Students access prior knowledge by answering questions in the pre-mission section of the assignment doc.

Connect state machines and flight directors to real-world examples through a brief discussion.

Ask: "How does a film director coordinate a complex scene - actors, lighting, sound, camera - all at once? How is that different from one person trying to do it all sequentially?"
Ask: "In Mission 7 we scheduled tasks. What was missing if we wanted the drone to perform a sequence of flight steps in a particular order?"

Teaching tip: Frame the mission name "Drone Director" - the StateMachine is the director, and the state handlers are the actors who each know their role.

📖Introduce the Mission

Front-load the key new programming concepts before students start coding.

Introduce the flight data recorder - explain that it records to a file and the data from the previous run prints when the program starts.
Demonstrate the state-variable approach (Objectives 1-3) - using a while loop with if branches.

Given information
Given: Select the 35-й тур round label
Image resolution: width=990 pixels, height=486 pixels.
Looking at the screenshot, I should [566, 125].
==
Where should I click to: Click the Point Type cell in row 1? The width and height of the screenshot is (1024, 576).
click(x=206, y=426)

Exercise
In the lesson notes above, what does the teaching tip identify as the director in the "Drone Director" framing?

Correct output
The StateMachine is the director.